The textset is a C* structure used to store information on a hyperdocument. The textset contains several parts: a linked list of units which are discrete pieces in the document (normally the nodes in the hyperdocument), a dynamic set of all the words contained in the document called the wordspace, and an index of the document, containing information about which words appear in which units. The functions of the textset are to keep track of what units belong to the document it represents, to keep track of any changes to the set of units, and to make sure that the wordspace and index are maintained in accord with the contents of the set of units. Thus, the textset makes sure that the wordspace contains all the words in the document, adding words when new units are added. Then, using the word IDs generated by the wordspace, the index is built.
This method of using abstract codes for words has the drawback that to process a document, one must essentially repeat it twice; once to compute all of the word IDs, and then again to compile index information using the word IDs as key information. In the current implementation, the wordspace has no convenient provision for the deletion of words, thus removing words entails completely rebuilding the wordspace. The index also has no provision for incremental updates, which means that most changes to the wordspace require the index to be rebuilt. We did not make any efforts to improve this part of the system, as the speed of the Connection Machine allows us to rebuild the textset of a quarter-megabyte document in about thirty seconds [21]. As the development is still in a prototype stage, emphasis has been placed on developing a complete, working system which is effective enough to do the task, yet sufficiently flexible to withstand continuous development and many incremental extensions. While performance is a consideration in developing the algorithms, the development has sought not to provide performance at the cost of developing maintainable and extensible code.

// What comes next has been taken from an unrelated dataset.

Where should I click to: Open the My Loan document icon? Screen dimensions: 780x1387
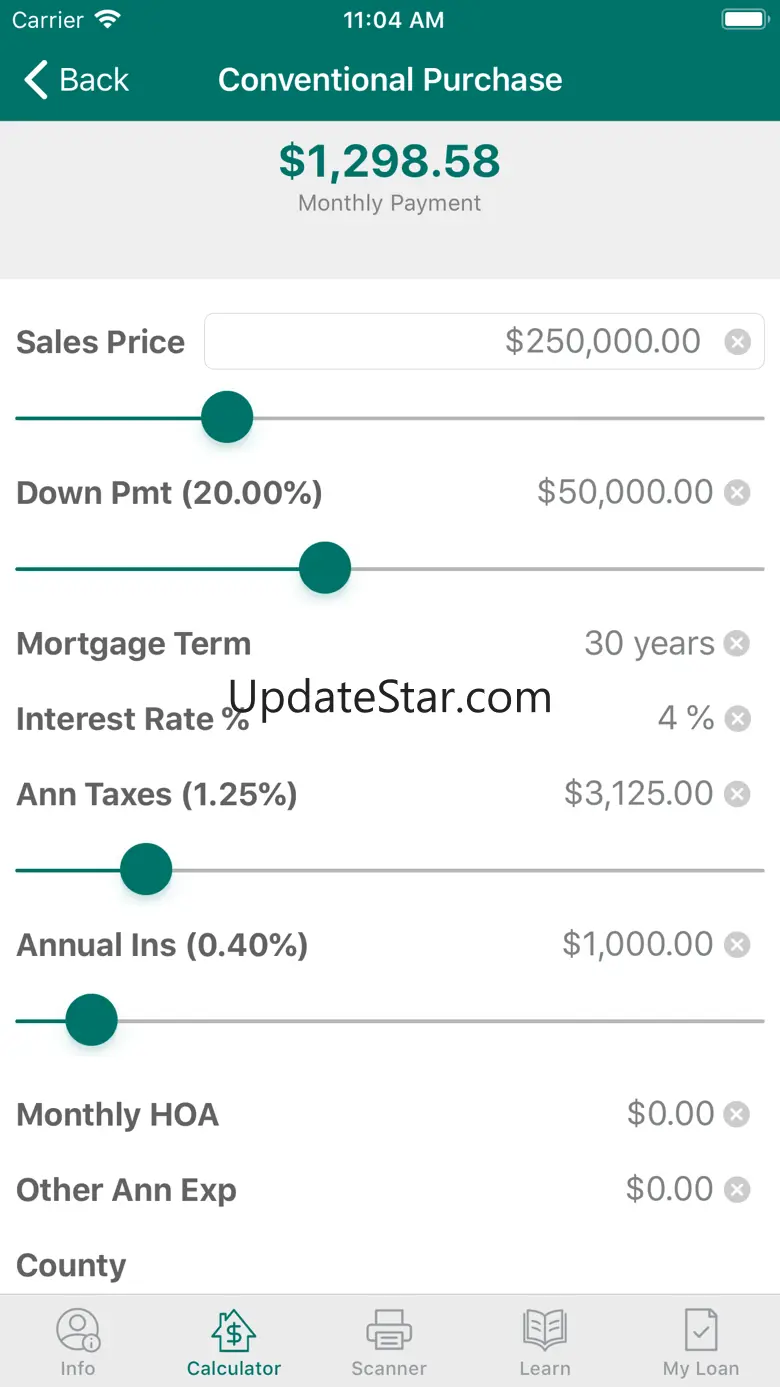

Although the Connection Machine implementation is a powerful tool, it was ultimately not the right direction for CYBERMAP. This implementation exhibits several faults which are fundamental to the CM-2 system. The many variations in the textual data, i.e., word and node sizes, demand careful consideration, as the CM-2's SIMD architecture favors very uniform data. While the power of the CM-2 hides many of these problems, we have found instances of documents which cause the system to work inefficiently due to the granularity of the problem, thus defying an efficient mapping to the architecture. This problem, however, can be overcome through further development. One problem that could not be overcome, however, was access to the Connection Machine itself. The CM-2 was a scarce, non-shareable resource in high demand. As Thinking Machines Corporation went out of the hardware business in 1995 altogether, we found reliance on a dedicated special purpose parallel computer too restricting. We therefore decided to develop the next version using C for indexing, and Java for clustering and the graphical user interface.